**What to work on**. Transcribe the lemma passage below, from "Lemma 57.11.6. Let" up to and including "is fully faithful.", keeping every character unchanged.

**Text block**.
Lemma 57.11.6. Let k be a field. Let X be a proper scheme over k which is regular. Let F : D_{perf}(\mathcal{O}_ X) \to D_{perf}(\mathcal{O}_ X) be a k-linear exact functor. Assume for every coherent \mathcal{O}_ X-module \mathcal{F} with \dim (\text{Supp}(\mathcal{F})) = 0 there is an isomorphism \mathcal{F} \cong F(\mathcal{F}). Then F is fully faithful.
Email from Noah Olander of Jun 9, 2020
Proof. By Lemma 57.11.5 it suffices to show that the maps
F : \mathop{\mathrm{Ext}}\nolimits ^ i_ X(\mathcal{O}_ x, \mathcal{O}_{x'}) \longrightarrow \mathop{\mathrm{Ext}}\nolimits ^ i_ X(F(\mathcal{O}_ x), F(\mathcal{O}_{x'}))

**Provided records**.
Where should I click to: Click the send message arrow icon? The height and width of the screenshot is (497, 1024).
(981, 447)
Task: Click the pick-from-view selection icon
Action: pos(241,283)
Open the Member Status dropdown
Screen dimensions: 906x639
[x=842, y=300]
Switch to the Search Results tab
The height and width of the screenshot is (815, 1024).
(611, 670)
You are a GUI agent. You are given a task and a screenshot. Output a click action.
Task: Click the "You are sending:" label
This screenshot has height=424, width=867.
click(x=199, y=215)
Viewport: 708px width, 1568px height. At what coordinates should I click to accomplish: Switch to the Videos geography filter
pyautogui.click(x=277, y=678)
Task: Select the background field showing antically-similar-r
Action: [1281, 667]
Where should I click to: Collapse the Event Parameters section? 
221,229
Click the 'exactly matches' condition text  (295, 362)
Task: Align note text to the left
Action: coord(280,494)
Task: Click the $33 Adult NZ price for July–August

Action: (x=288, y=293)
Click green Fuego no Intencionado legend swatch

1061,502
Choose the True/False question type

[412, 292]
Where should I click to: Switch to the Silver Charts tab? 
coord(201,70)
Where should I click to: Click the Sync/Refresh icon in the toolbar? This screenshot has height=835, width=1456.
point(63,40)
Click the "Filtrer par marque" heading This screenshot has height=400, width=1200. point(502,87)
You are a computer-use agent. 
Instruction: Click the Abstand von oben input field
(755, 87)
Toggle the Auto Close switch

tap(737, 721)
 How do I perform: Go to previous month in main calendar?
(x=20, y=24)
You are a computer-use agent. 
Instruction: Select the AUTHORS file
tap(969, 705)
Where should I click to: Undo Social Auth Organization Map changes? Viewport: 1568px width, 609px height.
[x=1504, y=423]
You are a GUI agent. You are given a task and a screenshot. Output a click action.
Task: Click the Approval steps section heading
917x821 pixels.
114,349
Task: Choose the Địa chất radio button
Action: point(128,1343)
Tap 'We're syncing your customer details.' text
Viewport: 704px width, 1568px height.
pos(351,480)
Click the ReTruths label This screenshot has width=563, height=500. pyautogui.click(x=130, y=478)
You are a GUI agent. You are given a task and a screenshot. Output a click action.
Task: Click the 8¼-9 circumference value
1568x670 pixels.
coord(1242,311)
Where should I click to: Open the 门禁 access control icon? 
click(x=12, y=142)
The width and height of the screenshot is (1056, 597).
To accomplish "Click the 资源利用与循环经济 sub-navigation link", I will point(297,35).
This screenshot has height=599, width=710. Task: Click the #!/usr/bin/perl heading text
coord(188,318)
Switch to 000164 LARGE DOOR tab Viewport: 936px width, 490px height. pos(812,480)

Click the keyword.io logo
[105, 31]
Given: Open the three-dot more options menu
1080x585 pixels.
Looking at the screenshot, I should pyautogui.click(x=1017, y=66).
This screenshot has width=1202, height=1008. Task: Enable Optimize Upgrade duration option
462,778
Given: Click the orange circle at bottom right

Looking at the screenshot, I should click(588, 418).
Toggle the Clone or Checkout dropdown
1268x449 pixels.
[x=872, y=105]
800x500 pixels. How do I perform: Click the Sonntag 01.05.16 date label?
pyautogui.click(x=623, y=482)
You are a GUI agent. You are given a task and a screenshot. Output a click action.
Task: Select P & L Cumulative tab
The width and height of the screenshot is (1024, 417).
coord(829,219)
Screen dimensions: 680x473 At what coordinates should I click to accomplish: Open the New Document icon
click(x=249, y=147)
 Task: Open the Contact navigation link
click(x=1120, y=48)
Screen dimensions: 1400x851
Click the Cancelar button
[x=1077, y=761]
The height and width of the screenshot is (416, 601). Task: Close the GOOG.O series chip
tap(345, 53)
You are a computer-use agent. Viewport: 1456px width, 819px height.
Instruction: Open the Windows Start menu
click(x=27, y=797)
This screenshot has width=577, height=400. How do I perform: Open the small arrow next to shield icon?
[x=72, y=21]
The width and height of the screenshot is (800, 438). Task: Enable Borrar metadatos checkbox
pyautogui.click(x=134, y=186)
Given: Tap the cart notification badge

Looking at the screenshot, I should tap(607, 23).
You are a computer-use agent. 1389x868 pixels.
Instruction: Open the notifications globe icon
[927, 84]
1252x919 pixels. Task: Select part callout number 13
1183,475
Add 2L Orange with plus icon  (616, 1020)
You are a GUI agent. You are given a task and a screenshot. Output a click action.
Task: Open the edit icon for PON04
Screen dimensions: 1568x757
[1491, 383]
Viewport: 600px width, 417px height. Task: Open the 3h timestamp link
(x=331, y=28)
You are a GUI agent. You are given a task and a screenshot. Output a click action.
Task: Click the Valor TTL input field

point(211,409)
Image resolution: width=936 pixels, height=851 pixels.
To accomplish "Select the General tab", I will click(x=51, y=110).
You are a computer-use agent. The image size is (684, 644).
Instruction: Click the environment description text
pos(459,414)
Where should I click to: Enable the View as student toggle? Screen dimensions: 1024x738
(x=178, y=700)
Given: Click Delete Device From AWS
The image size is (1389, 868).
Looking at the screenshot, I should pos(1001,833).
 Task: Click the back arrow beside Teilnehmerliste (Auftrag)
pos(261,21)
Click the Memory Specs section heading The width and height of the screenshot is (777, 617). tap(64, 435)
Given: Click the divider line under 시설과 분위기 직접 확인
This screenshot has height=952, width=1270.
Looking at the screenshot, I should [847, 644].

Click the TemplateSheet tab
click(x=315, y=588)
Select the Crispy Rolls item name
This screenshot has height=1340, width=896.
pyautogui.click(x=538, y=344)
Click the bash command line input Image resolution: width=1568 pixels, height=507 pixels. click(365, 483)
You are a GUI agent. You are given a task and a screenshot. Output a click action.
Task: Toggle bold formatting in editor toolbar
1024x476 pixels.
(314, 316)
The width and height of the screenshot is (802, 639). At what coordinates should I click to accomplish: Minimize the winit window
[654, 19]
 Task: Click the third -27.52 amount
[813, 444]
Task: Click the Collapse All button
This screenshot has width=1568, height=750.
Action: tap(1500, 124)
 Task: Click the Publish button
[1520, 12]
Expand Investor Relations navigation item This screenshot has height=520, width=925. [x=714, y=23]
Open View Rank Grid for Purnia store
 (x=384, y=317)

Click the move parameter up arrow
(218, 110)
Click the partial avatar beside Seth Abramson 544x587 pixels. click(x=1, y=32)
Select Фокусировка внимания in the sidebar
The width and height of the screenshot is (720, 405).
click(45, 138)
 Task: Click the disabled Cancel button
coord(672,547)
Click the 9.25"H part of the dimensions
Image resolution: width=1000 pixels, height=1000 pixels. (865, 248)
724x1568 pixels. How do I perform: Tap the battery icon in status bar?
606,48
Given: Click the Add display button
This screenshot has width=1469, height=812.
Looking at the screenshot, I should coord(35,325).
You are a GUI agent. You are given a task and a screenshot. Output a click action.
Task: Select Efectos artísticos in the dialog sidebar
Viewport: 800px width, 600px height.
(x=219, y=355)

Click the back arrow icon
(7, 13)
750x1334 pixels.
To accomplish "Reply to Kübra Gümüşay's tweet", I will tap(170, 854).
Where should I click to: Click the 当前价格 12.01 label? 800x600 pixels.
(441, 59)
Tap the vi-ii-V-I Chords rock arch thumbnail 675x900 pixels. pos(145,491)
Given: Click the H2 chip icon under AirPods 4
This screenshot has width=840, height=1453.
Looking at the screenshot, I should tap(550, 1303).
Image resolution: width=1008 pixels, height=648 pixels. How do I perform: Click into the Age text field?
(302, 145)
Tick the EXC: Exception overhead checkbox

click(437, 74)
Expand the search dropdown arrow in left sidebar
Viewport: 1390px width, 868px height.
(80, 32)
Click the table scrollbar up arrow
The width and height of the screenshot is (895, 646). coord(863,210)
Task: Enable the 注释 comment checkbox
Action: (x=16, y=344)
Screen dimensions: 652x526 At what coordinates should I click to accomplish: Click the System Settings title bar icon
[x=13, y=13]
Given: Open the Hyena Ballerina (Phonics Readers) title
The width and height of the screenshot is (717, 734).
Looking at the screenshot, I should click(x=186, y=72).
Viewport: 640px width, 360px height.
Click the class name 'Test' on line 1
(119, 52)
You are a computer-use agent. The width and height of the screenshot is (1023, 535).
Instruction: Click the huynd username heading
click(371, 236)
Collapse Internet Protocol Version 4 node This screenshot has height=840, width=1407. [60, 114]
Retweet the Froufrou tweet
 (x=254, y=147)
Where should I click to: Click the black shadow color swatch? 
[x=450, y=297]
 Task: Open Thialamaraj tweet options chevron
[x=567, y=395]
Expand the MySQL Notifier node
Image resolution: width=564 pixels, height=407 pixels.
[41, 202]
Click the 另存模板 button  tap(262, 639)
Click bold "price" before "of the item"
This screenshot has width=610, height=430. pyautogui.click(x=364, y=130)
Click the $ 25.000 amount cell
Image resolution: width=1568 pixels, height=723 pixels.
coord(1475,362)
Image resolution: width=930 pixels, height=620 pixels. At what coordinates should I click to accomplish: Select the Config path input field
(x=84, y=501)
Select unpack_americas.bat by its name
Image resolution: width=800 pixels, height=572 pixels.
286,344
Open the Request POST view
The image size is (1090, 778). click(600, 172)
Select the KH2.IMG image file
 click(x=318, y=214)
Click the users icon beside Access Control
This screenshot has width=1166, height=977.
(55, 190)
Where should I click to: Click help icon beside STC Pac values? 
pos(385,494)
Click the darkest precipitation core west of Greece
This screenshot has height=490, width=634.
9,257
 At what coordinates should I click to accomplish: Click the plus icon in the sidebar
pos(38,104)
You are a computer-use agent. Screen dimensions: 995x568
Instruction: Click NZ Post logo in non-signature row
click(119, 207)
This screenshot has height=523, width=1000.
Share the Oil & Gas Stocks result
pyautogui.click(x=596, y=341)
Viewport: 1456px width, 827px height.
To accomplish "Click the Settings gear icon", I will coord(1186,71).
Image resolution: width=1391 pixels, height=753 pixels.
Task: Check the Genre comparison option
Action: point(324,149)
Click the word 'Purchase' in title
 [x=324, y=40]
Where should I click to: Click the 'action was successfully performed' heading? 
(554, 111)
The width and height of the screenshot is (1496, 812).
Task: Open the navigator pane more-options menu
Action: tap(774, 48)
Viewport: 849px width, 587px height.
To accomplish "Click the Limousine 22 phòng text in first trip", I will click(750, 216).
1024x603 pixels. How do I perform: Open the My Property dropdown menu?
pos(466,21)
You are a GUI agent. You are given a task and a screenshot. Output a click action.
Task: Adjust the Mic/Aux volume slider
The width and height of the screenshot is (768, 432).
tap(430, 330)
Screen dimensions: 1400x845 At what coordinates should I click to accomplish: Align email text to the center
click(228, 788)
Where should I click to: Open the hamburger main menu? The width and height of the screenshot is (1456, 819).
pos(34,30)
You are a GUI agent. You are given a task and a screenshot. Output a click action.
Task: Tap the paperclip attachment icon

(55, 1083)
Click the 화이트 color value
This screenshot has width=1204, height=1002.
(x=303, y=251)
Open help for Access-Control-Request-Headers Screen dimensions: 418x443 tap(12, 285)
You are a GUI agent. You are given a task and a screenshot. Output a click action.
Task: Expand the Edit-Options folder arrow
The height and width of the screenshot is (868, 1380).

**Final result**.
Lemma 57.11.6. Let k be a field. Let X be a proper scheme over k which is regular. Let F : D_{perf}(\mathcal{O}_ X) \to D_{perf}(\mathcal{O}_ X) be a k-linear exact functor. Assume for every coherent \mathcal{O}_ X-module \mathcal{F} with \dim (\text{Supp}(\mathcal{F})) = 0 there is an isomorphism \mathcal{F} \cong F(\mathcal{F}). Then F is fully faithful.